━━━━━ Data extract ━━━━━

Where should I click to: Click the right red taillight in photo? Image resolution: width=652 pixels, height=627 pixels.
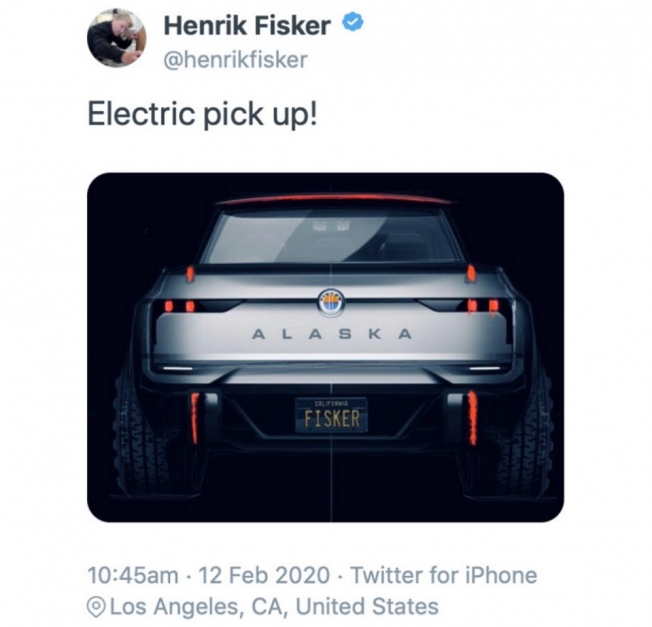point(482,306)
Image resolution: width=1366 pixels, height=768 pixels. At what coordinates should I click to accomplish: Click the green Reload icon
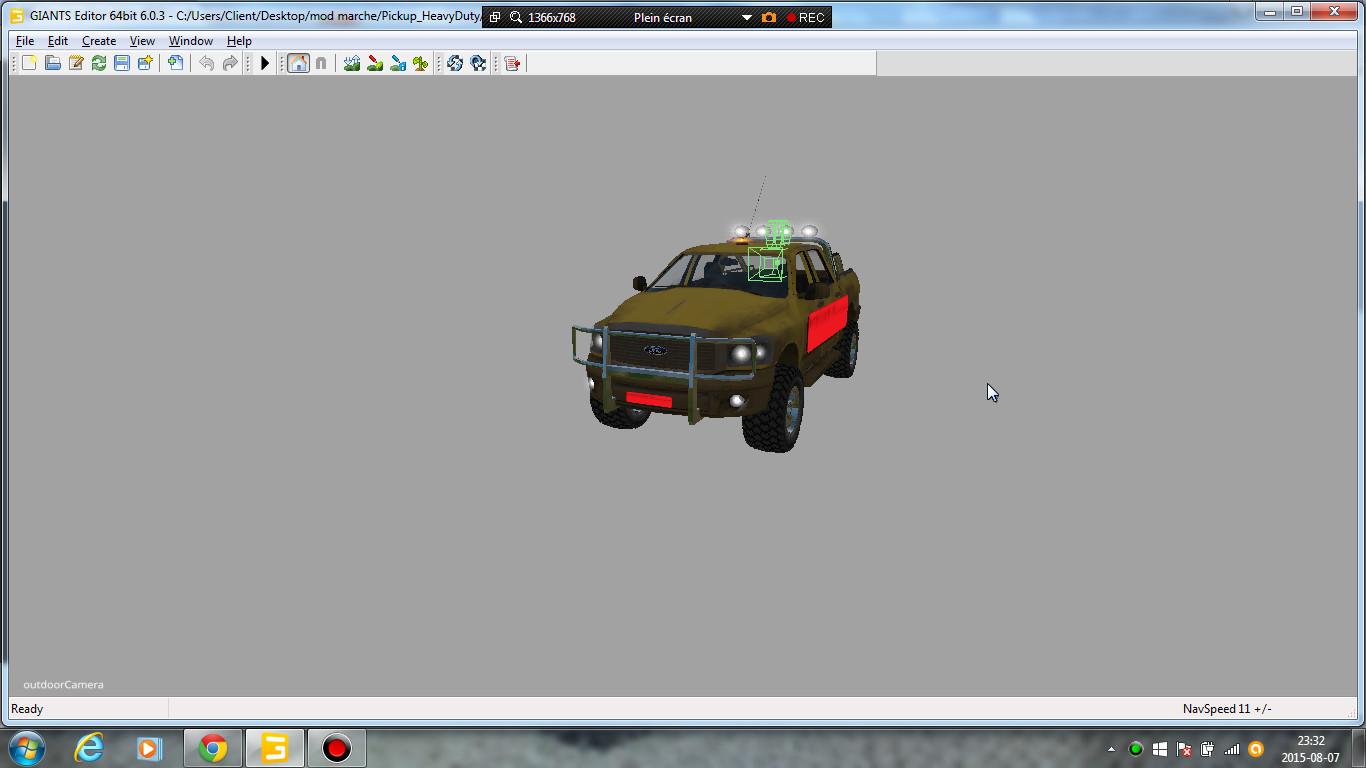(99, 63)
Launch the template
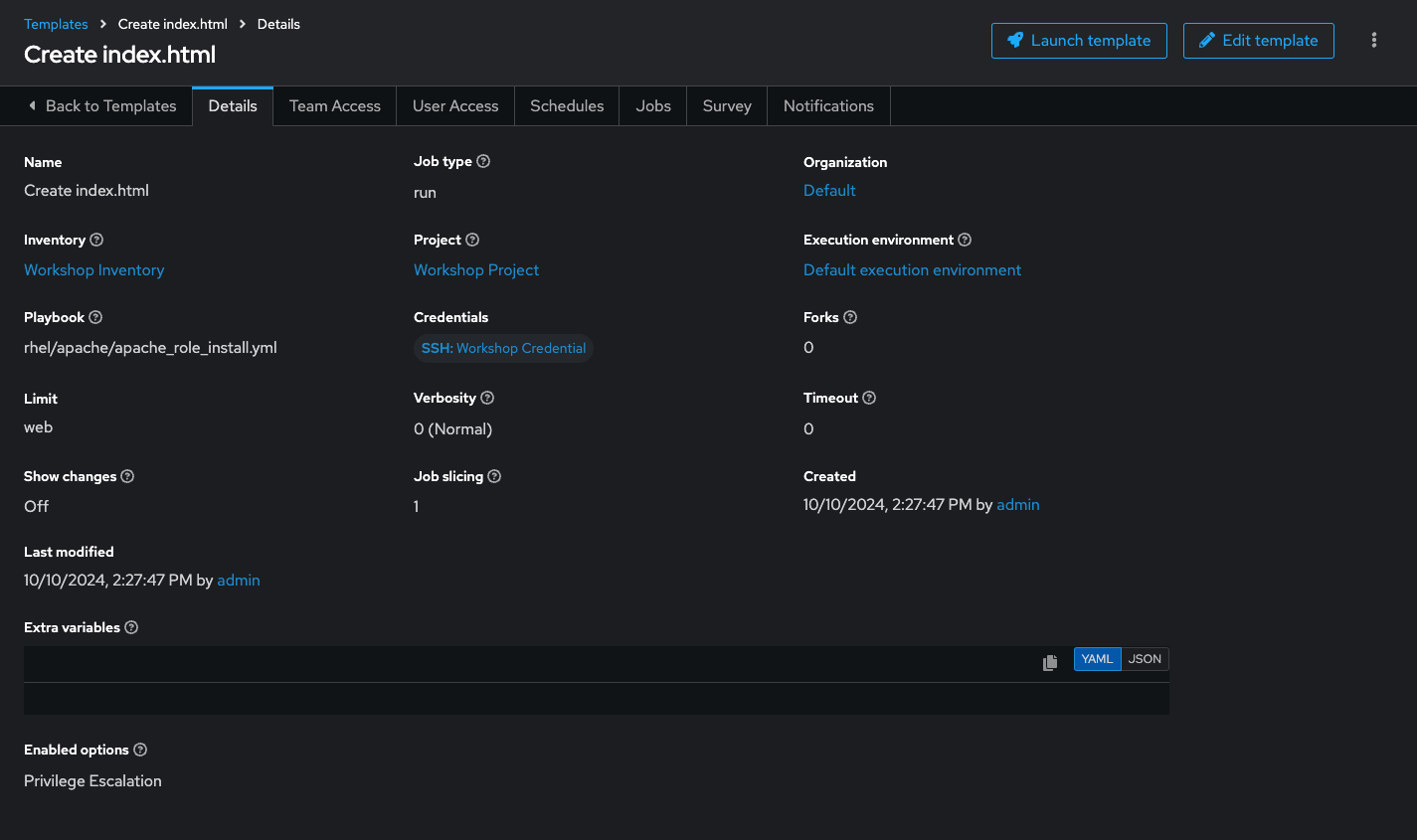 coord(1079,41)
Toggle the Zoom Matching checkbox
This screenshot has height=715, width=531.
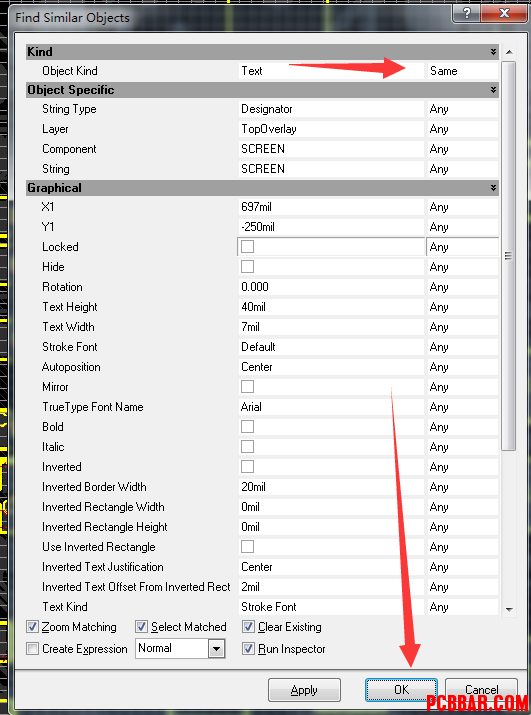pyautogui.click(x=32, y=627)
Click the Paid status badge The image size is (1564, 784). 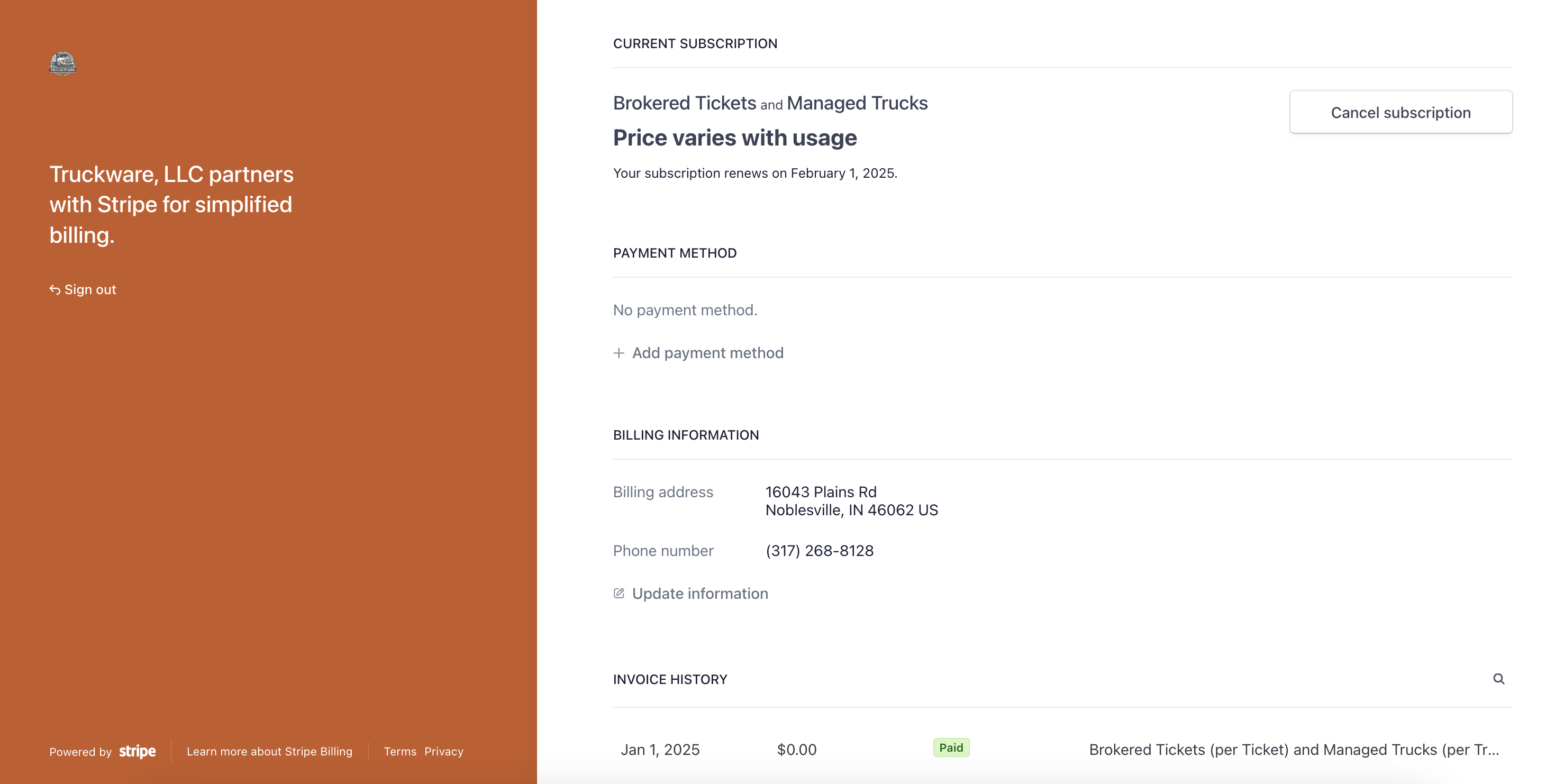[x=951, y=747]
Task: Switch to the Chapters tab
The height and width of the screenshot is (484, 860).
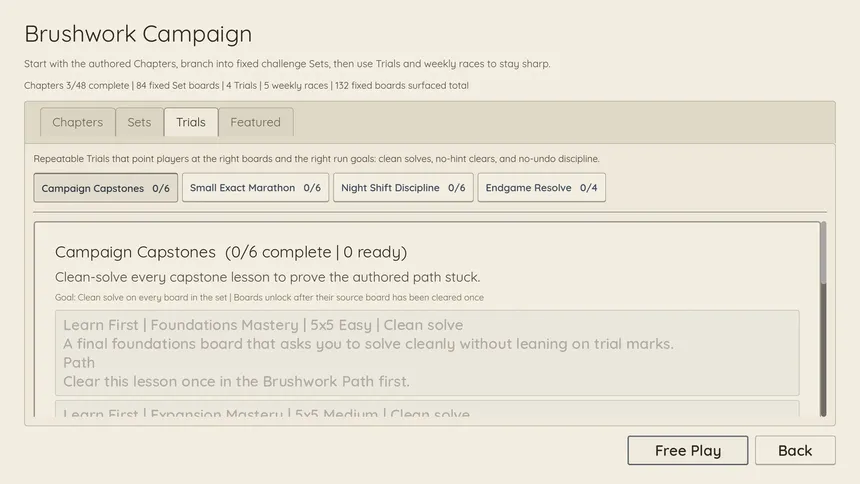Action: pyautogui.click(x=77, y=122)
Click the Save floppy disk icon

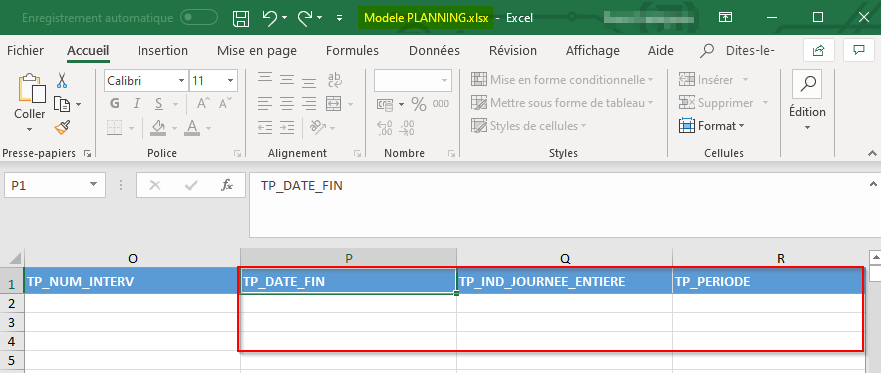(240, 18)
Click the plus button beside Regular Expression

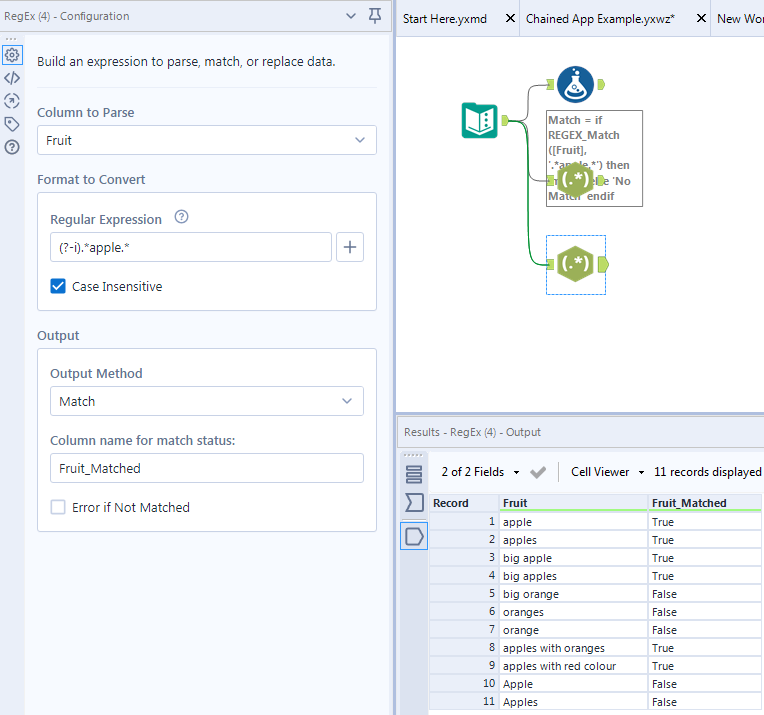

━━━━━

What to work on:
Restate word for word the lines from the line with "Task: Switch to the Chapters tab" to the last line of the records above, inclusive, and omit every picture.

Solution to this problem:
Task: Switch to the Chapters tab
The height and width of the screenshot is (484, 860).
Action: pyautogui.click(x=77, y=122)
Click the Save floppy disk icon

(240, 18)
Click the plus button beside Regular Expression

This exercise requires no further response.